Tapi saya meminta suami tidak perlu menunggu saya. Apalagi saya tidak dalam keadaan payah. Saya minta suami lebih baik menemani anak-anak saja.
Uang buat bayar swab antigen kan bisa dialihkan buat yang lain, buat beli beras, misalnya hehehe... Kalau saya, kan ada perawat yang jaga.
"Kalau mau bawa-bawa sesuatu buat aku, titip aja ke perawat atau satpam," kata saya. Kebetulan waktu ke IGD memang tidak bawa apa-apa. Hanya pakaian yang melekat di tubuh.
Aturan pasien tidak boleh dijenguk selama pandemi Covid-19 juga masih berlaku. Semua tertuang dalam peraturan rawat inap yang harus ditandatangani pasien atau keluarga pasien.
Paginya, dr. Yani Kurniawan, SpPD, visit memeriksa saya. Mungkin karena saya penyintas kanker dan memang pasien di RS ini, saya mendapat perhatian lebih. Ini sih perasaan saya saja. Sepertinya saya diperlakukan dengan lebih hati-hati.

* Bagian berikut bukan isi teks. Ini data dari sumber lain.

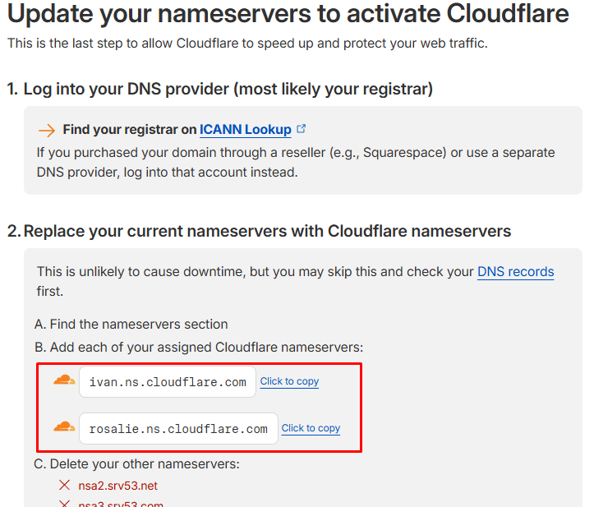Click the nsa2.srv53.net nameserver text

117,486
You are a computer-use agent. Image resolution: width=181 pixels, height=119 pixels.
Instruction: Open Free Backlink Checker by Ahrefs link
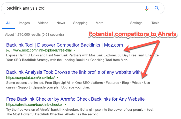(75, 99)
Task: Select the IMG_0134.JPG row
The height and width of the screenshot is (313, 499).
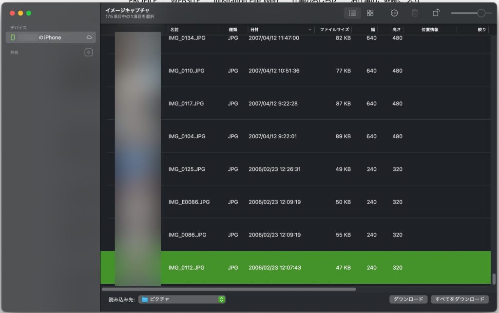Action: pos(292,38)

Stetoskopnya memeriksa dada, lalu perut saya, lantas jari-jarinya menekan-nekan perut saya. Ia pun bertanya apakah saya masih mual? Muntah? Buang-buang air besar? Saya jawab "sudah nggak".

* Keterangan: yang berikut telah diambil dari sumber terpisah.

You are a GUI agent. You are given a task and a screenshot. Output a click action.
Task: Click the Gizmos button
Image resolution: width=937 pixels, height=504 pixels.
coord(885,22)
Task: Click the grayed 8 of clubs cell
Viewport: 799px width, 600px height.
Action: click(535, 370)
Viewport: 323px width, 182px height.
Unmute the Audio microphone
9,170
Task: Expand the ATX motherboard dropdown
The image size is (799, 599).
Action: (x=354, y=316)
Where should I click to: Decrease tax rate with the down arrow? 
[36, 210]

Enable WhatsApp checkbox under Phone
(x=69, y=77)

"Makan, minum, lancar?" tanyanya yang saya jawab lancar.
Karena saya merasa sudah membaik, saya minta pulang. Tapi dokter tidak mengijinkan.
"Pulang? Belum juga 24 jam. Kita lihat 1 hari lagi ya buat observasi. Kalau memang sudah membaik boleh pulang dan rawat jalan," katanya (tersenyum) dari balik masker.
"Begitu ya, Dok. Baiklah kalau begitu," kata saya seraya mengucapkan terima kasih ketika akan meninggalkan ruang rawat yang saya inapi ini.
Obat infus yang tadi sudah disiapkan dipasangkan lagi. Kebetulan satu kantong infus sudah habis.